──────── Kutipan Berita

Berita Pasuruan
Cuaca Ekstrem dan Susah Air, Petani Jeruk Siam Pasuruan Merugi
Tahun ini, panen jeruk siam merosot jauh. Hasilnya menukik tajam. Banyak petani yang merugi karena gagal panen.

SURYA.co.id | PASURUAN - Para petani jeruk siam di Desa Sibon, Kecamatan Pasrepan, Kabupaten Pasuruan, merugi. Meski sudah memanen jeruk di kebunnya masing-masing, Rabu (8/8/2018) sore, petani tampak tak bersemangat.
Penyebabnya, karena hasil panen mereka tak sebagus biasanya. Tahun ini, panen jeruk siam merosot jauh. Hasilnya menukik tajam. Banyak petani yang merugi karena gagal panen.
Perbedaan hasil panen tahun ini dibandingkan tahun lalu memang sangat signifikan. Jika di tahun sebelumnya, satu petani jeruk siam bisa memanem 15–17 ton untuk ukuran satu hektar kebun jeruk siam, tahun ini panen petani hanya berkisar 10–12 ton.
Suhadi, salah satu petani jeruk siam, menjelaskan, penyebab kegagalan hasil panen tahun ini akibat cuaca ekstrem.
Musim hujan berkepanjangan, dan musim kemarau yang tak menentu, membuat jeruk siam tidak stabil.

Kata dia, hal itu berdampak pada hasil panennya. Ia menyebutkan, hasil panen berpengaruh pada musim kemarau dan hujan.
Jika siklus perpindahan antara musim kemarau dan hujan normal, hasil panen juga pasti akan normal.

────────────────

[Tugas Dikerjakan]
a) Dalam berita tentang petani jeruk siam, berapa ton hasil panen per hektar pada tahun ini?
b) Sebutkan semua nama desa, kecamatan, dan kabupaten yang muncul dalam berita tentang petani jeruk siam.
Baris-baris berikut tidak berkaitan dengan berita tentang petani jeruk siam.

──────── Cuplikan Data

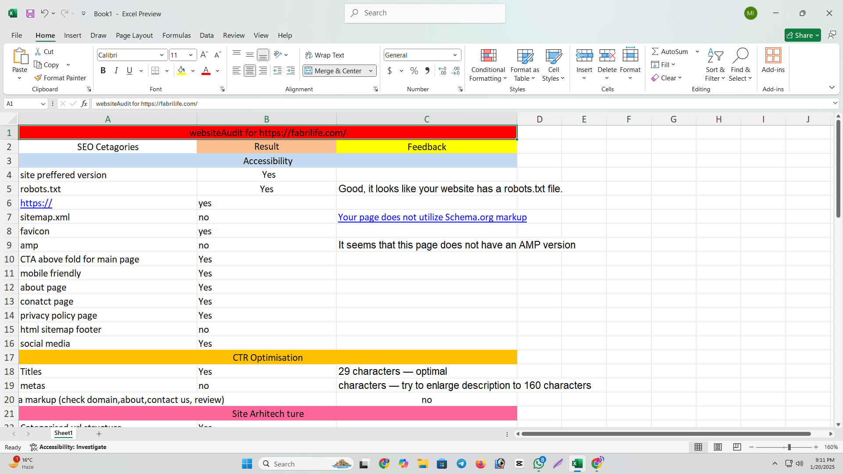The width and height of the screenshot is (843, 474).
Task: Expand the font name Calibri dropdown
Action: coord(162,55)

────────────────

[Jawaban Tugas]
a) Hanya sekitar 10–12 ton per hektar.

b) Desa Sibon, Kecamatan Pasrepan, Kabupaten Pasuruan